The particular problem with creativity discussed here, has its roots in post-structuralism and is known as the problem of re-inscription. The original problem deals with language itself. The assumption is that the unconscious is structured like language, that the subject is constructed through language, and that consequently we never escape the laws (of gender, of family relations, of power) that are encoded in language - there can be no revolution (Lemaire, 1977).

However, this notion is encountered in many fields. Here are some other examples:

  • Photoshop was an advancement in image processing which greatly expanded our ability to manipulate images. However, these operations were given traditional terms – burning, dodging. In this way, Photoshop re-inscribed the darkroom. This re-inscription was enabling in so far as it facilitated users’ transition. But to what extent did it limit users’ ability to develop the full potential of the program by also re-inscribing the limits of analog photography?

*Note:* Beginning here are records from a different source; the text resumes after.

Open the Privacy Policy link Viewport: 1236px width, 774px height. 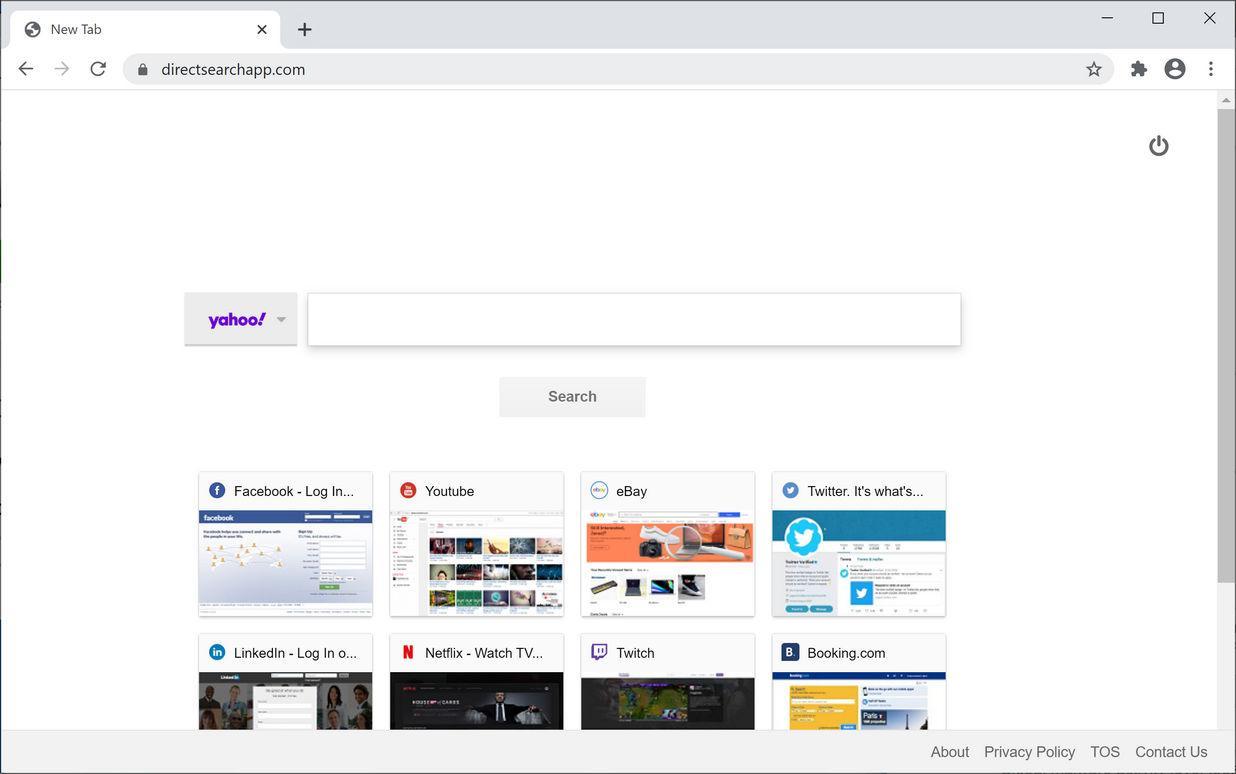click(1028, 751)
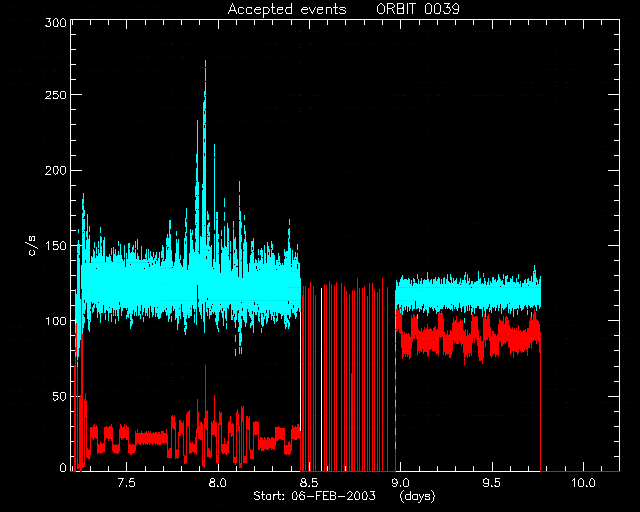Click the 9.5 x-axis tick label

click(x=492, y=483)
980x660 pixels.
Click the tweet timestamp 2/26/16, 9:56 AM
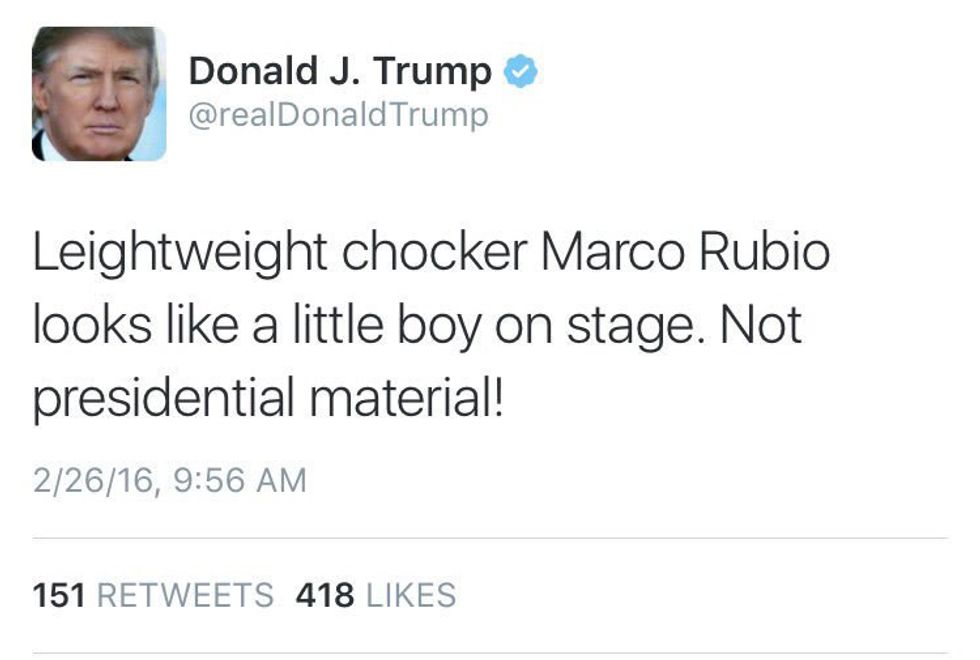tap(169, 480)
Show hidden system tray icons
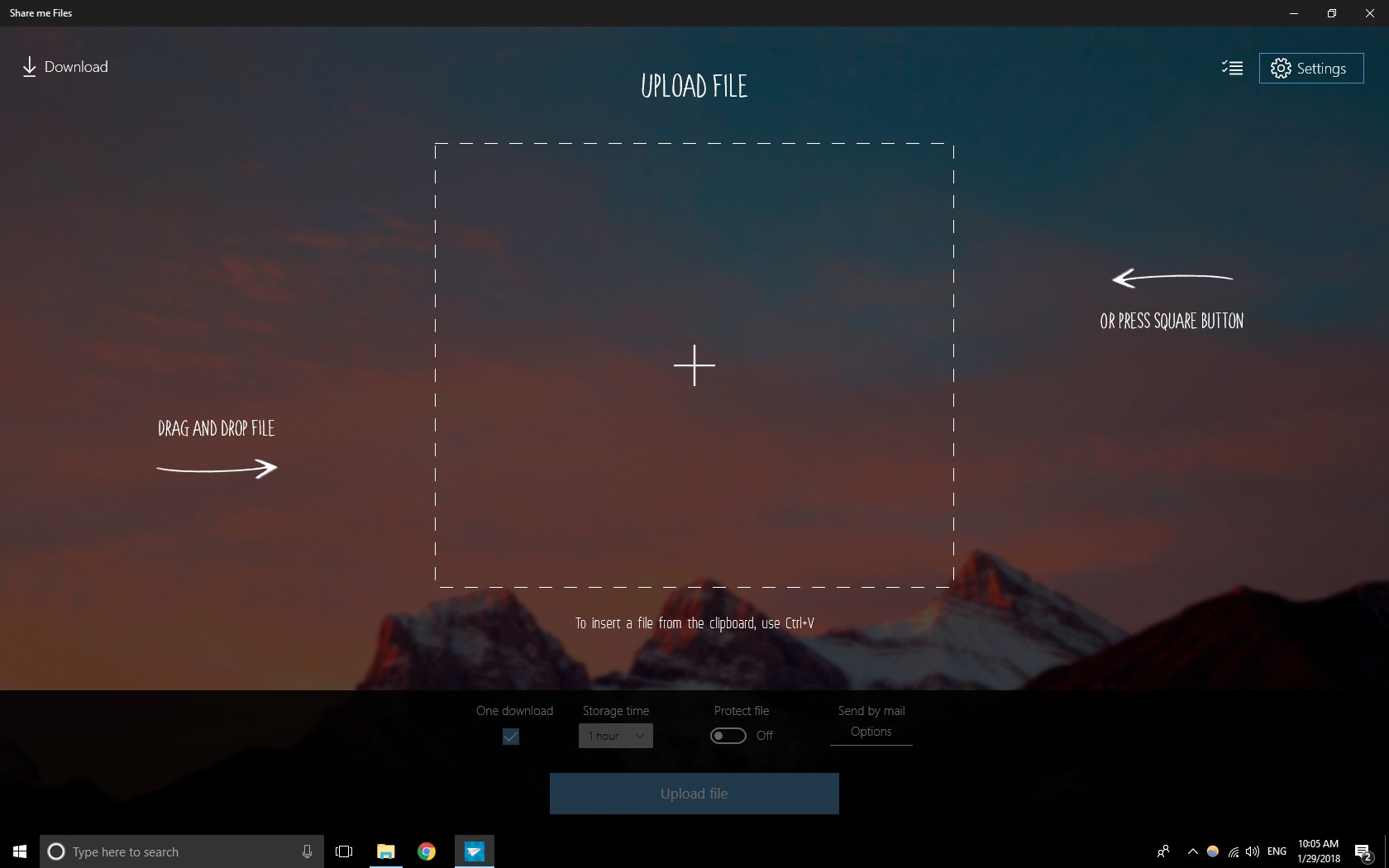 click(x=1192, y=851)
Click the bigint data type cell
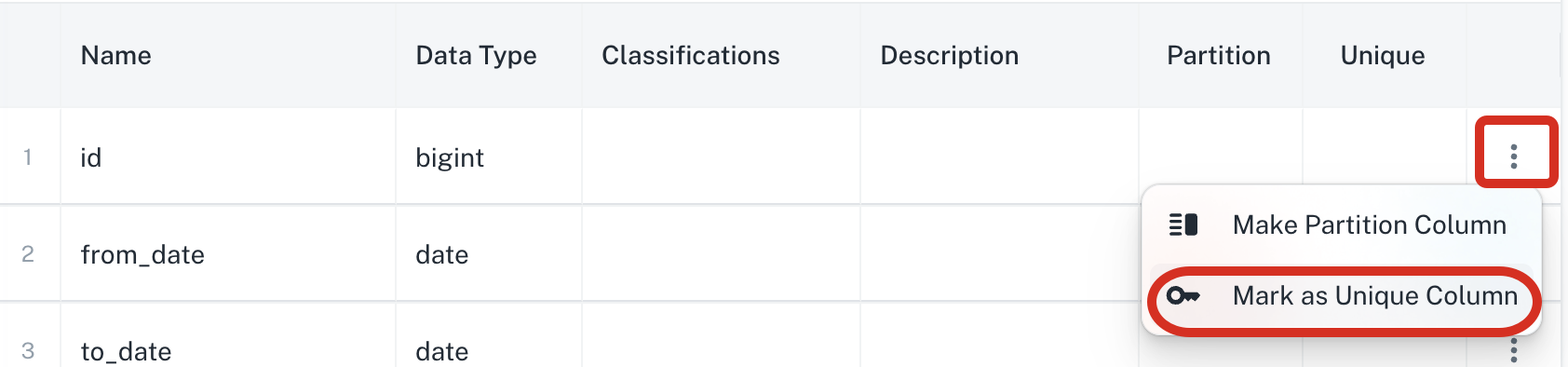Screen dimensions: 1568x367 489,156
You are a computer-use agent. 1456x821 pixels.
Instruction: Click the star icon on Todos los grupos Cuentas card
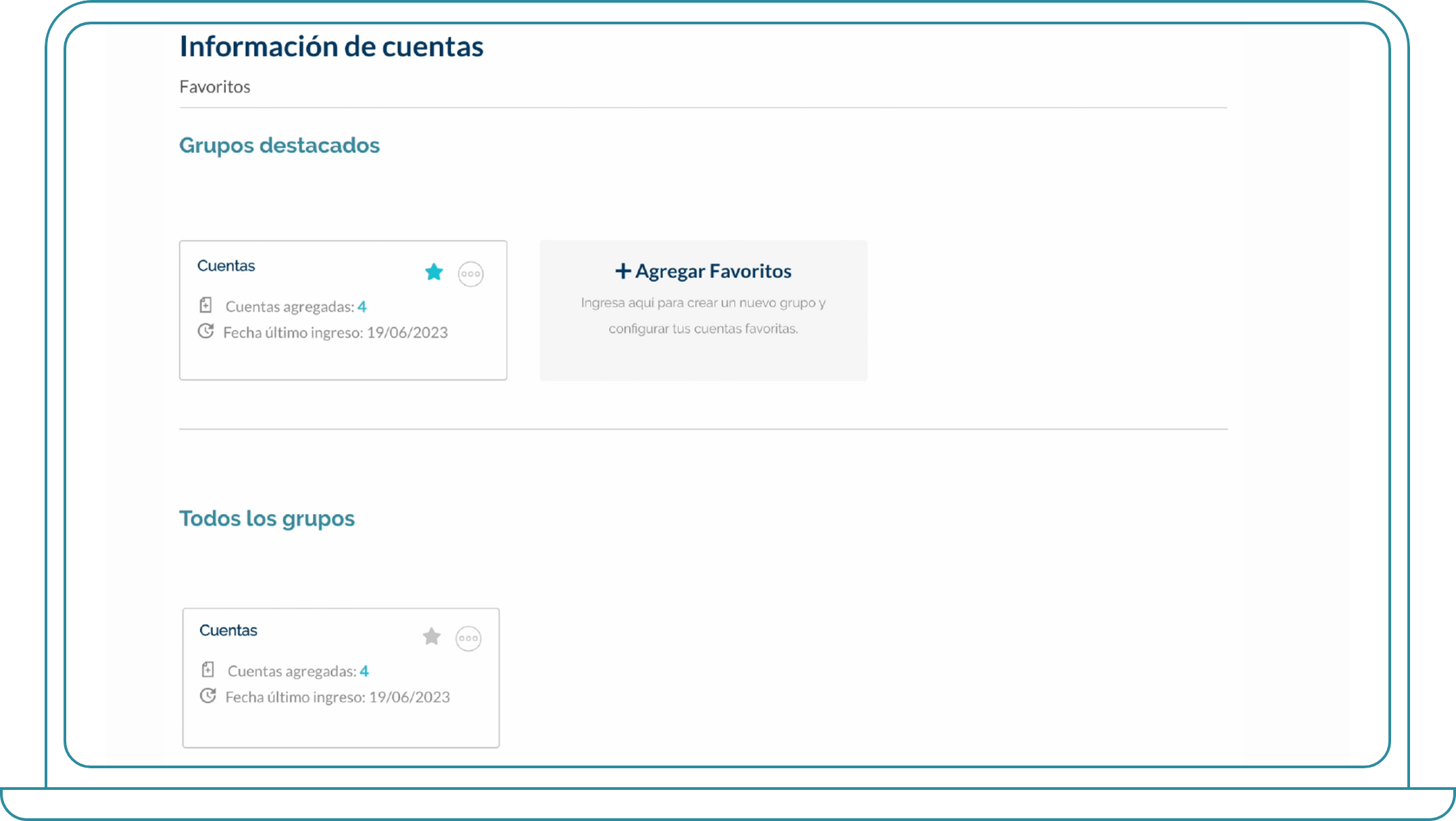[x=431, y=637]
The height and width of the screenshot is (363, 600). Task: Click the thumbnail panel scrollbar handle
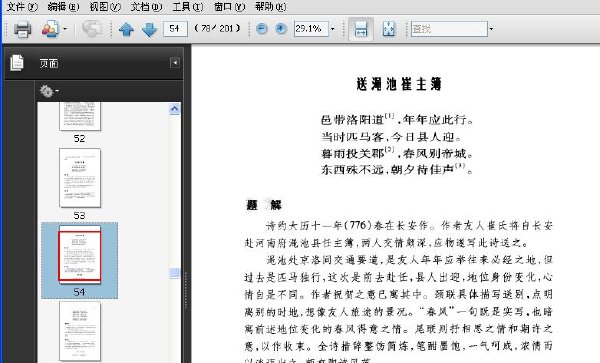pos(174,273)
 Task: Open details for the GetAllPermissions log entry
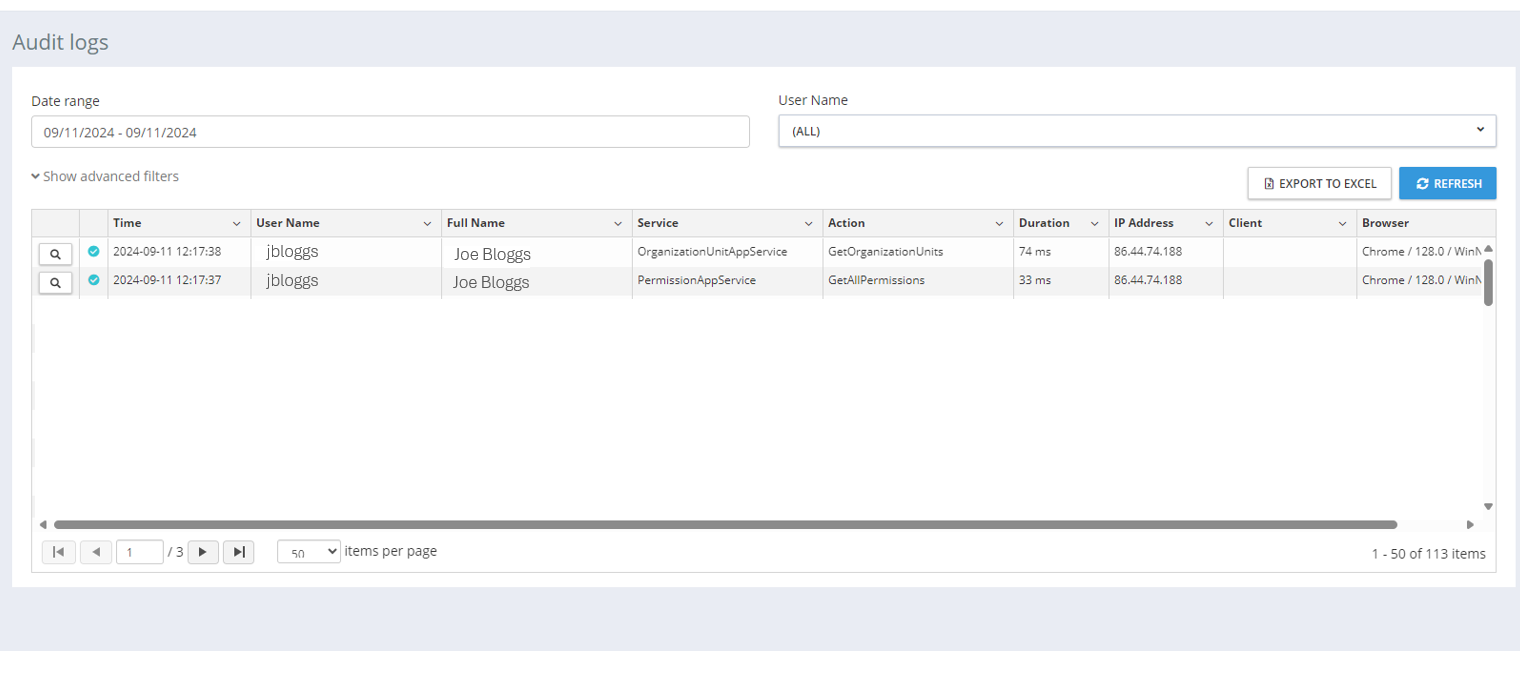(x=55, y=283)
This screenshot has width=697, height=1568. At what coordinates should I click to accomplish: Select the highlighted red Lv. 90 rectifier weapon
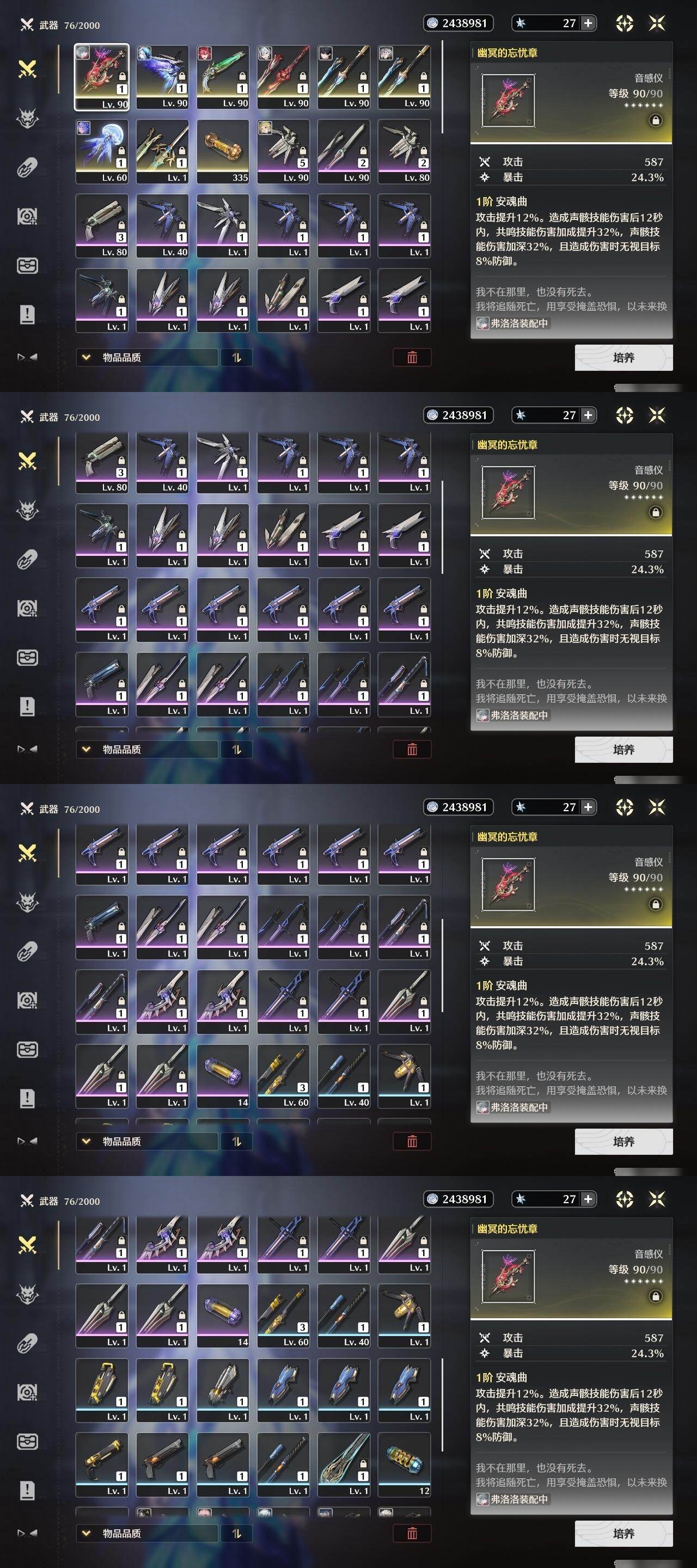pyautogui.click(x=102, y=77)
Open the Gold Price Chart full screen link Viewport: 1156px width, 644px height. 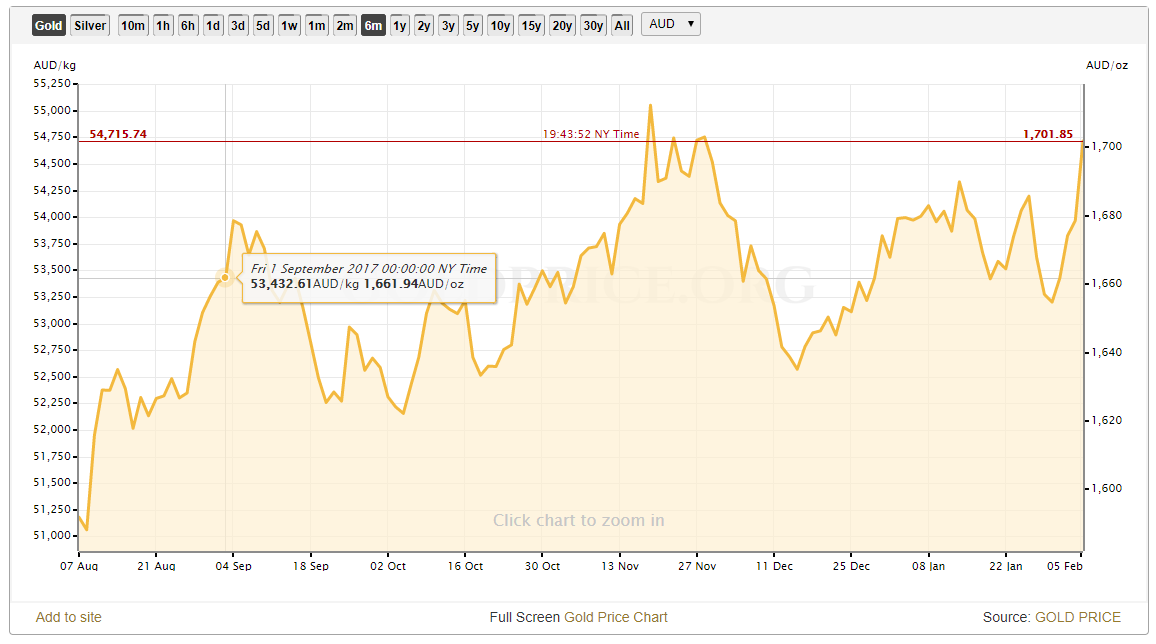[x=615, y=617]
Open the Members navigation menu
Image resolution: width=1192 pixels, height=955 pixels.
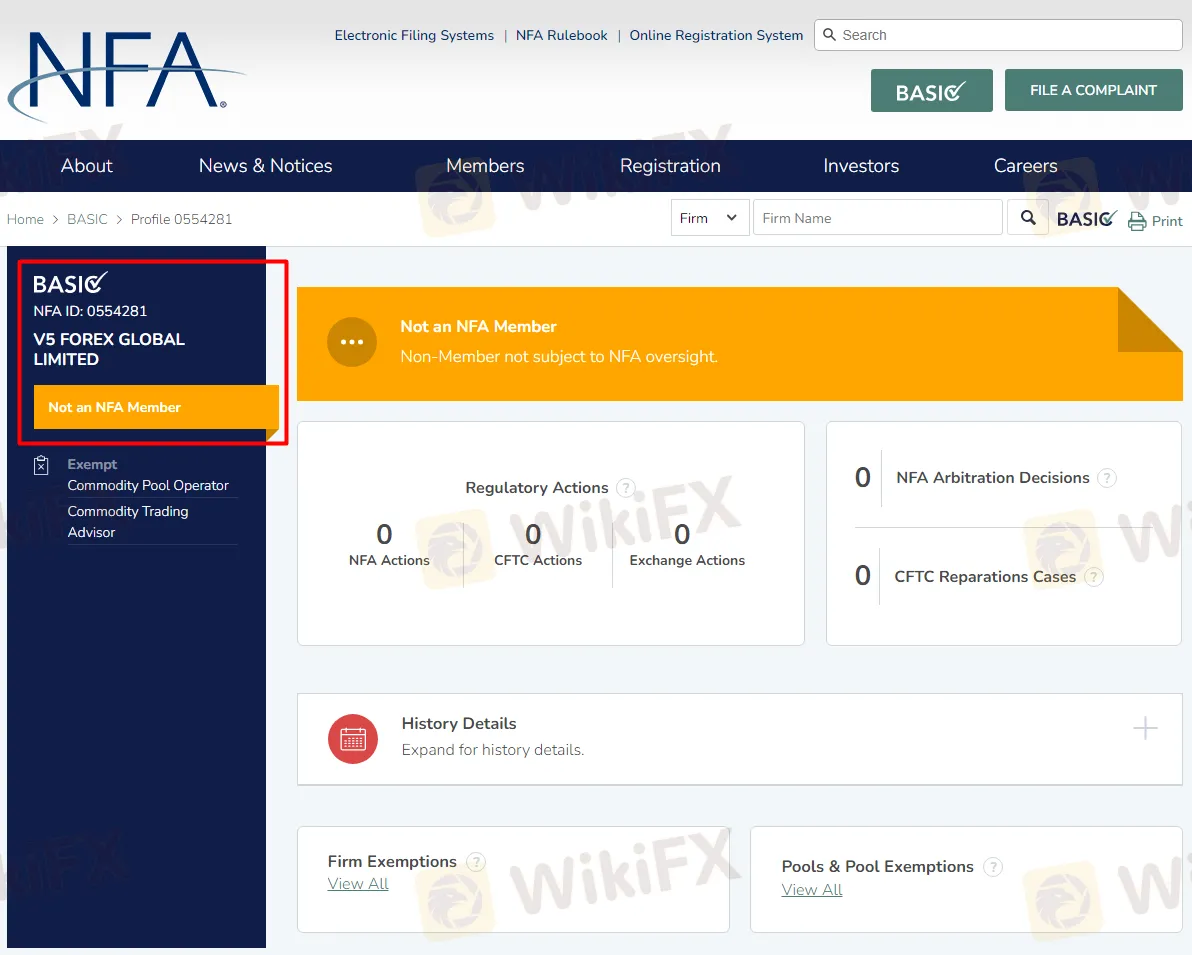(485, 166)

  • Every movement to free a minority from oppression/discrimination begins with an attempt to redefine the pejorative term that has been imposed on them. They do this by embracing what had been a term of shame and transforming it into one of pride. Black is Beautiful, We’re Here, We’re Queer, Get Used To It. But Judith Butler in her essay “Critically Queer” makes clear the paradox of these attempts (Butler, 1993). Every positive use of Queer inevitably re-inscribes and reproduces the pejorative category of queerness. The new meaning of queer just becomes to some extent one variation of the old meaning.

Working with/in language, visual sign systems, film grammar, computer programs, HC interfaces, programming languages, computing devices, may simply be a wheel-spinning exercise of embodying and developing existing forms.

So, how do you get to the new?

Deleuze’s assumption is that the source of creativity/the new lies outside conscious thinking.

  • For this reason, new ways of thinking begin in new forms of sensory experience.

  • Creating new forms of thought/experience implies building a new sensorium which would extend the human sensorium beyond its present parameters.